Action item
From the listing below, extract every line containing "accomplish".
○ ○ ○ ○
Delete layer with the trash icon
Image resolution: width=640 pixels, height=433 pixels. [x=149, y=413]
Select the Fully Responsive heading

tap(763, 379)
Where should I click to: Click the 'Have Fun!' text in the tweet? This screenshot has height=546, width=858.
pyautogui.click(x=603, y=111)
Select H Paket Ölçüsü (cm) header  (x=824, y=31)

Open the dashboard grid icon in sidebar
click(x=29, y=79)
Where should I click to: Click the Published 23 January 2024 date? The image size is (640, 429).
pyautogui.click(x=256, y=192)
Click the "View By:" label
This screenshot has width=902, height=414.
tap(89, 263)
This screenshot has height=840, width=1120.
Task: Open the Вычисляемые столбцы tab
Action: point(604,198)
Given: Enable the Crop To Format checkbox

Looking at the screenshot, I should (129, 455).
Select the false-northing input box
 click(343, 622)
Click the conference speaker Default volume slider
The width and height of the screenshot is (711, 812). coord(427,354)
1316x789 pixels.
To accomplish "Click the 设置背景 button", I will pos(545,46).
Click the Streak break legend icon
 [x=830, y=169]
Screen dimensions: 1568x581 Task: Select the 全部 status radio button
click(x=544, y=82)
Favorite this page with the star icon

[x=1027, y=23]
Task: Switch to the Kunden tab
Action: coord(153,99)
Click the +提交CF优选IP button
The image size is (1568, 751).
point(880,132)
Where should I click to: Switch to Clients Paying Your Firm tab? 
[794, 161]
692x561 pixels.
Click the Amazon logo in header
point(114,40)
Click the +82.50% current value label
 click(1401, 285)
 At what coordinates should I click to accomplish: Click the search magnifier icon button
○ ○ ○ ○
Solution to this exercise
To accomplish "Click the 设置背景 button", I will pos(545,46).
 At what coordinates should I click to accomplish: Click the search magnifier icon button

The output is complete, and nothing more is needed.